[start]
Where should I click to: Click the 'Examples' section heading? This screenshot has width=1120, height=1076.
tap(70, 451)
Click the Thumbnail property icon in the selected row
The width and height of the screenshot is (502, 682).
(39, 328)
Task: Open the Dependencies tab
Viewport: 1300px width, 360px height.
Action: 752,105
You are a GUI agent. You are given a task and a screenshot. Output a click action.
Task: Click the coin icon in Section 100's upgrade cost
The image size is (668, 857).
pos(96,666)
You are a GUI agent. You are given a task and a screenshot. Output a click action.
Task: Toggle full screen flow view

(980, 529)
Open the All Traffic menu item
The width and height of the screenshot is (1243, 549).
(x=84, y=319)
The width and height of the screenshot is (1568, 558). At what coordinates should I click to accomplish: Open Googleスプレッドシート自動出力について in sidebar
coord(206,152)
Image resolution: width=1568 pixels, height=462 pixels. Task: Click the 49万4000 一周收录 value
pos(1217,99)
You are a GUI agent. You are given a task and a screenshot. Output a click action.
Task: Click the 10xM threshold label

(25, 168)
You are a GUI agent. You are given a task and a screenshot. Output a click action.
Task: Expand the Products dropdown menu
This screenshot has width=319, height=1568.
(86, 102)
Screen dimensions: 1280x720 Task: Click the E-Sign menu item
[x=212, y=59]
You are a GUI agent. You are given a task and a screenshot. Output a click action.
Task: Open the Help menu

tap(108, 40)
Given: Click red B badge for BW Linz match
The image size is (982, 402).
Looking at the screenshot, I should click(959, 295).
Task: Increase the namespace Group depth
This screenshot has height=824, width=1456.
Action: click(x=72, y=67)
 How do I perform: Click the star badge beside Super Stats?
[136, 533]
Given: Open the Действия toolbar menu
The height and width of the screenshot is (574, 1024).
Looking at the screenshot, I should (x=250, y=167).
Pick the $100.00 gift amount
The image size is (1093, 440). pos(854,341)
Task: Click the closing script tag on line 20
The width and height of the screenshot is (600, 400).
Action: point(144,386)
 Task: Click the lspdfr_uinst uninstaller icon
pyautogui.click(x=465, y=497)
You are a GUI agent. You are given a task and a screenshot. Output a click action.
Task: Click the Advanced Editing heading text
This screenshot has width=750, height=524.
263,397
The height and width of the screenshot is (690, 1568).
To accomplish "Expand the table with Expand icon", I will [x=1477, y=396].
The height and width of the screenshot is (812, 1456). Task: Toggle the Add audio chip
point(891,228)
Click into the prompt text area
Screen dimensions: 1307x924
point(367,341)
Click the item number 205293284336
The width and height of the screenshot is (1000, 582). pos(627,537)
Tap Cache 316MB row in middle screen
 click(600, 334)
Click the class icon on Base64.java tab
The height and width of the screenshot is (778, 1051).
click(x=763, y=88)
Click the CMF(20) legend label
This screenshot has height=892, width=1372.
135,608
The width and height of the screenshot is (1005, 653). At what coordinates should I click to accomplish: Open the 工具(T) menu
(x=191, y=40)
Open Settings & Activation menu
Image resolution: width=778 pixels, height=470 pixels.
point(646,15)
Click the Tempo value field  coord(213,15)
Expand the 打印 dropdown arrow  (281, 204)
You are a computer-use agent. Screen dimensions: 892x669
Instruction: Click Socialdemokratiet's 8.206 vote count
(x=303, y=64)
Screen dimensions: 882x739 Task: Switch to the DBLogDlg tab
[end]
= INSTRUCTIONS TO FOLLOW =
Collect each line of the data above that contains the word "what", and copy those lines in full.

= OUTPUT =
The width and height of the screenshot is (1568, 558). At what coordinates should I click to accomplish: Open Googleスプレッドシート自動出力について in sidebar
The width and height of the screenshot is (1005, 653). At what coordinates should I click to accomplish: Open the 工具(T) menu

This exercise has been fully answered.